■ Exercise brief ■
Using the records below, write out again exactly the lines that begin at the line containing "width=1141. tap(15, 279)" and end at the line containing "Given: Click the column N header", and no other lines.

Pixel coordinate grounding data:
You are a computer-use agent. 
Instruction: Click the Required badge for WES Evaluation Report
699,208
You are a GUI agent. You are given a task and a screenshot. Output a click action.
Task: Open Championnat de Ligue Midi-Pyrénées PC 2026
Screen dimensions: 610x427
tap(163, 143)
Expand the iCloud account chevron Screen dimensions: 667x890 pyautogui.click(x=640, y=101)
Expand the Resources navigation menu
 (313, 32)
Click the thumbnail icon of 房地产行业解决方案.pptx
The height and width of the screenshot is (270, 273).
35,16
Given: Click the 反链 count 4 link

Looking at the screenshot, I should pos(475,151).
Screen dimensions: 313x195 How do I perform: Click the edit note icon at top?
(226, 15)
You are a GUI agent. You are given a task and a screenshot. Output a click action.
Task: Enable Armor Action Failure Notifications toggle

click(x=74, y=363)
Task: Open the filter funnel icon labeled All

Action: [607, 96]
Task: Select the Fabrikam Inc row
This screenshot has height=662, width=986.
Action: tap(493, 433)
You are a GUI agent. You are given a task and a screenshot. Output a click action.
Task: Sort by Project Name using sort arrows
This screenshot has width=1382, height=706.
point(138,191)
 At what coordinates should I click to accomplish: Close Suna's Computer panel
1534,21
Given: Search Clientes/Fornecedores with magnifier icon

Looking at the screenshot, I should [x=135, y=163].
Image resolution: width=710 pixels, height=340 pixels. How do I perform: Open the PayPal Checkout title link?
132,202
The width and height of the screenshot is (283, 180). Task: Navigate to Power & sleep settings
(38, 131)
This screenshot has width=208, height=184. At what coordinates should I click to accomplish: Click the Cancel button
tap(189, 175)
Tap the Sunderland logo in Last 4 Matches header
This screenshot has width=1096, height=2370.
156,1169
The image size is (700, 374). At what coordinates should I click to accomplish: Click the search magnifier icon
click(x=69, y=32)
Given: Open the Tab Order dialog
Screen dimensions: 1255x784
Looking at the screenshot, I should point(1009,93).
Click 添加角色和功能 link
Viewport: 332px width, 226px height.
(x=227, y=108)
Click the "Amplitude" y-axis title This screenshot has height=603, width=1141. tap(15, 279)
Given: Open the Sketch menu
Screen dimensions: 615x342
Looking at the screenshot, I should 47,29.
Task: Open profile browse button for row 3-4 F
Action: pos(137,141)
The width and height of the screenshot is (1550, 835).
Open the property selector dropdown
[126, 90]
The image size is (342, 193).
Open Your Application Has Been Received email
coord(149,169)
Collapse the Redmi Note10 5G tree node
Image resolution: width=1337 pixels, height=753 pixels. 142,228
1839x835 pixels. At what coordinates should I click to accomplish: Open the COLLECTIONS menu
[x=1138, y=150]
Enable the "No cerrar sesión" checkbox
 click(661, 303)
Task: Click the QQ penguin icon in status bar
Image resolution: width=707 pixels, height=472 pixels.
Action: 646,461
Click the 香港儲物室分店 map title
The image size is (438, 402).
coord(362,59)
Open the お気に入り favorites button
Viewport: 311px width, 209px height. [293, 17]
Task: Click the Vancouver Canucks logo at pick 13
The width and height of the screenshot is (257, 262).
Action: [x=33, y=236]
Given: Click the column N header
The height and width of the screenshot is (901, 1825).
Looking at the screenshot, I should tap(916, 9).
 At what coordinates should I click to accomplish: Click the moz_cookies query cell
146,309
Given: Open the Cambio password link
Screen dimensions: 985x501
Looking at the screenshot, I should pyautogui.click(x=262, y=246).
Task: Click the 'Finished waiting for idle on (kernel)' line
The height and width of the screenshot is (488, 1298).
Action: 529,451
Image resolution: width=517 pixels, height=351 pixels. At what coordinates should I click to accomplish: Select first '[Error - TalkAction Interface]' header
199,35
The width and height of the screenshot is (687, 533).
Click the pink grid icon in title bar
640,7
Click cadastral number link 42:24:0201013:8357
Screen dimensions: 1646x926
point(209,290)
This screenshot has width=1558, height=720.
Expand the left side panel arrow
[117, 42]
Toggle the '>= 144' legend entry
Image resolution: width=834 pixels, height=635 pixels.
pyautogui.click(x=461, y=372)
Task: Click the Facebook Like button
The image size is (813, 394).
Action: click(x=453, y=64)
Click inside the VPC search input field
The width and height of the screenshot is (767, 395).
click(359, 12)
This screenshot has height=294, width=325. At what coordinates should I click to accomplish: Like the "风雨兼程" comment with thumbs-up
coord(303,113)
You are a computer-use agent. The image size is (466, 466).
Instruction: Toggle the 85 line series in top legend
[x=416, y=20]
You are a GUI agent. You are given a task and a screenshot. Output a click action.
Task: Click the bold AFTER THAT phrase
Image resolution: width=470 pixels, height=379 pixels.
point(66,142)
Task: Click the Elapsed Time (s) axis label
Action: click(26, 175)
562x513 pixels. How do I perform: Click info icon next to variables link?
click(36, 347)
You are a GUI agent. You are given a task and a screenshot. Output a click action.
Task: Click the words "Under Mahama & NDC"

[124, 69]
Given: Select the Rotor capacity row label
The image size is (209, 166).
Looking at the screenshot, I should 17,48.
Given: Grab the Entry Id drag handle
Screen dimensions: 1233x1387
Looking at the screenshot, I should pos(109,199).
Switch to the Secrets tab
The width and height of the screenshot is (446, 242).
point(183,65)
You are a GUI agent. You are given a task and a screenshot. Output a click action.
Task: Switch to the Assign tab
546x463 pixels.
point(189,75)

■ Solution for this task ■
Click the "Amplitude" y-axis title This screenshot has height=603, width=1141. tap(15, 279)
Given: Open the Sketch menu
Screen dimensions: 615x342
Looking at the screenshot, I should 47,29.
Task: Open profile browse button for row 3-4 F
Action: pos(137,141)
The width and height of the screenshot is (1550, 835).
Open the property selector dropdown
[126, 90]
The image size is (342, 193).
Open Your Application Has Been Received email
coord(149,169)
Collapse the Redmi Note10 5G tree node
Image resolution: width=1337 pixels, height=753 pixels. 142,228
1839x835 pixels. At what coordinates should I click to accomplish: Open the COLLECTIONS menu
[x=1138, y=150]
Enable the "No cerrar sesión" checkbox
 click(661, 303)
Task: Click the QQ penguin icon in status bar
Image resolution: width=707 pixels, height=472 pixels.
Action: 646,461
Click the 香港儲物室分店 map title
The image size is (438, 402).
coord(362,59)
Open the お気に入り favorites button
Viewport: 311px width, 209px height. [293, 17]
Task: Click the Vancouver Canucks logo at pick 13
The width and height of the screenshot is (257, 262).
Action: [x=33, y=236]
Given: Click the column N header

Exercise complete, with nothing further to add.